This week we started learning about image enhancements that can be used for things like reducing noise and atmospheric effects and emphasizing or de-emphasizing certain features or details. The lab assignment involved experimenting with a number of enhancement tools in both ERDAS Imagine and ArcMap. For the final deliverable, the goal was to minimize the striping (caused by a problem with the sensor) in a Landsat 7 image while preserving as much detail as possible. Here's my attempt:
I had a hard time with this because I don't feel like I understand enough about how to use the different filters to be able to approach a problem like this strategically--I was just sort of throwing options at the image hoping something would work, and not surprisingly I'm not very happy with the result. Hopefully we're going to continue working on how to properly apply image enhancements in the coming modules, now that we know the basics of how to use the tools.
Tuesday, October 17, 2017
Tuesday, October 3, 2017
Tuesday, September 26, 2017
This week we learned about using ground truthing to confirm land cover/land use classifications, and about calculating the accuracy of an LULC map base on ground truthing. Since we couldn't actually visit our sample sites for the lab assignment, we used Google Maps and Google Street View to confirm/correct classifications. Below is my map from last week, overlain with "ground truthing" points color-coded according to whether or not my original classification was correct at that location. Some points were more of a challenge to identify than others, particularly a few that had obviously changed between the time the photo was taken and the time the Google Maps imagery was last updated.

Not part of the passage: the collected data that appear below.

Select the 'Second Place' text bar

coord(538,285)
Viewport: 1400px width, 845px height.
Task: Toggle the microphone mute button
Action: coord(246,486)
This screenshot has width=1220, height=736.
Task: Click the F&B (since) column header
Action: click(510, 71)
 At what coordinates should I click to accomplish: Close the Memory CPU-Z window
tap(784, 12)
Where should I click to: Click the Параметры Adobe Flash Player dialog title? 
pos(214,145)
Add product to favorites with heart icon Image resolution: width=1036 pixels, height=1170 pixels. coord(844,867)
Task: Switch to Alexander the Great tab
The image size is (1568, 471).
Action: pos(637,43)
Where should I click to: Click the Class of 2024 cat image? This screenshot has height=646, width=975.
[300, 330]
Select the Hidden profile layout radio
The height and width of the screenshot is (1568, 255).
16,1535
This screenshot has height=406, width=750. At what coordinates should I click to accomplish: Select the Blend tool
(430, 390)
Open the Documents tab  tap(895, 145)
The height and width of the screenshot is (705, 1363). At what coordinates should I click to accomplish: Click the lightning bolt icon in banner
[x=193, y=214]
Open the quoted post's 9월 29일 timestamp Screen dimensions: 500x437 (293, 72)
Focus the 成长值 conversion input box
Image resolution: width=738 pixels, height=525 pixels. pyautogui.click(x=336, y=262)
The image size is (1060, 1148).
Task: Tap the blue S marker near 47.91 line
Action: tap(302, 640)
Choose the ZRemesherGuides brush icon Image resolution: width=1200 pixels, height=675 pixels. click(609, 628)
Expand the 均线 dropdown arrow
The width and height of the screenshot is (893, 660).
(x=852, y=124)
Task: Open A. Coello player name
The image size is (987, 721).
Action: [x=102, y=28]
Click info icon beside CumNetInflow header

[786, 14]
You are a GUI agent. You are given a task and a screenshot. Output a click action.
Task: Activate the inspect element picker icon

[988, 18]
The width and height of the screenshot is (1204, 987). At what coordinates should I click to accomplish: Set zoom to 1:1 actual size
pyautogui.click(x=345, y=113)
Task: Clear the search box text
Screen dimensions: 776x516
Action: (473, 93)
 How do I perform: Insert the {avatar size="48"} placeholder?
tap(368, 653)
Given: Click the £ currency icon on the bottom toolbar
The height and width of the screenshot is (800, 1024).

Tuesday, September 19, 2017
This week was all about land use and land cover classification using aerial photos, and the lab assignment was to visually classify an image. We only needed to classify to Level II (out of four levels), so it's much less detailed and specific than it could be. Even so, it takes a lot of time to examine the image and identify various features to determine in which category they belong.
My final map is not as thorough as I would have liked, but my time was limited. Here's what I came up with:
Tuesday, September 12, 2017
We're starting off the course on Photo Interpretation and Remote Sensing by examining aerial photographs, and this week we specifically looked at different methods of identifying the features in an image.
The image below explores the range of tones and textures that can exist in a single photograph. Tone and texture can help in identifying a feature.
Features can also be identified by their size and shape, by the shape of the shadows they cast, because they form a pattern, or based on their association with other identifiable features. The image below shows some examples.
Wednesday, August 9, 2017
This week was focused on different ways of sharing custom script tools for ArcGIS, and for the assignment we were provided with a script tool and asked to make some updates and then embed the script in the tool. This allows the toolbox to be shared without the separate script file, and also allows the creator to password-protect the script so that other users can't copy or edit it.
The script tool was already partially functional, but needed some hard-coded variables to be replaced with coding that accepts user input from the tool interface. Then we needed to add descriptions for each of the tool parameters, and finally embed the script in the tool and set a password.
This screenshot shows both the tool interface and the output of an example from the lab using 50 points and distances of 10000 meters:
This is the last week of class, and I've had a great time and learned a ton. The most exciting and immediately useful thing I learned during this course is how to write geometries using a Python script, which I used in my final project to solve a real-life problem. I also found the lessons on turning a model into a script and turning a script into a custom tool to be very interesting, and I already have plans to apply those concepts outside of class as well. I also think it’s very cool that you can use Python scripts to manipulate GIS files and even map documents without ever even opening ArcMap.
Wednesday, August 2, 2017
Assuming you've already written a script, the steps to turn it into a customized tool are:
create a new toolbox in ArcGIS > add the script to the toolbox and give it a name/description/etc. > set the tool's parameters > modify the script to allow it to accept user input for the parameters > change any print statements to arcpy.AddMessage (this makes them print to the tool progress window in ArcMap)
Here is the tool window for the script tool from this week's assignment (don't worry about the red Xs; ArcMap is just warning me that those default file paths don't exist on my local computer):
And here is the results window after running the tool successfully:
This was an easy lesson, but an incredibly helpful thing to know, since tools are so much easier to use and share, and better integrated into ArcGIS, than standalone scripts.